The state claims that Mr Gyimah, who was billed to open his defence after the court had ordered him, failed to show up to testify, after several adjournments, thereby causing the trial judge to deliver the judgement.
Grounds of appeal
According to the grounds of appeal filed by Mr Matthew Amponsah, a Chief State Attorney, the High Court committed an error of law patent on the face of the record when it proceeded to deliver its judgement without notice to any of the parties to the case and when the interested party had not been called upon to set up a defence.
“Thus, per the state’s arguments, the proceedings of February 27, 2015 were a nullity because the court’s action violated the Audi Alteram Partem rule, which refers to the right of persons to be heard,” it stated.
It said the record showed that to date the interested party had not filed or made his submission of ‘no case’. 
“The trial was plagued by a number of adjournments, and in the process both the accused person and the prosecution stopped attending court.
 “Out of the blue and without notice to any of the parties, the court below, on February 27, 2015, delivered its judgement, even though the court had on no occasion called on the interested party to open his defence, in the light of his failure to make the submission of ‘no case’ that he had indicated he was going to file,” the state said.
It contended that the court below had no jurisdiction to proceed to deliver judgement without notice to any of the parties.
It also said the High Court exceeded its jurisdiction and committed an error apparent on the face of the record in denying the accused person his statutory right to either be heard on his defence or not, after the earlier intimation of a desire to file a submission of ‘no case’.
It further argued that the proper thing for the court to have done was issue hearing notices on the parties, but that did not happen.

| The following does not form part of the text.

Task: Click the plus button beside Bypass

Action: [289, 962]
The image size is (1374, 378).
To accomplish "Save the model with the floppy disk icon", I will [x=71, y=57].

“It is utterly incongruous for a judge, when the accused had indicated that he intended to file a submission of ‘no case’, to proceed to deliver judgement without notice to any of the parties in the matter and without first calling on the accused to set up a defence,” it added.
“The Attorney-General thus seeks an order of certiorari to quash the judgement given by the High Court, without an accused person having been duly given the right to open his defence,” a statement of case accompanying the application said.

Gyimah’s grounds
The grounds of appeal filed on behalf of Gyimah by his lawyer, Mr Thaddeus Sory, stated that the Judgement was flawed because it was not based on the face of the court’s record.
According to the defence team, the court lacked jurisdiction to give judgement after it had adjourned the case to allow Gyimah to file a submission of no case.
Counsel further argued that until his client had filed the submission of no case, the court could not proceed to give judgement.
The defence further submitted that the judgement was against rules of natural justice because Gyimah had been denied the right to be heard.

The prosecution closed its case on July 23, 2013, after having called four witnesses.
The court called upon Mr Gyimah to open his defence, but in the exercise of his statutory rights under Section 173 of the Criminal Procedure and Juvenile Justice Act, 1960 (Act 30), Mr Gyimah intimated that he wanted to make a submission of ‘no case’ against him. 
The court obliged his request, but he failed to file it, thereby resulting in the delivery of the judgement.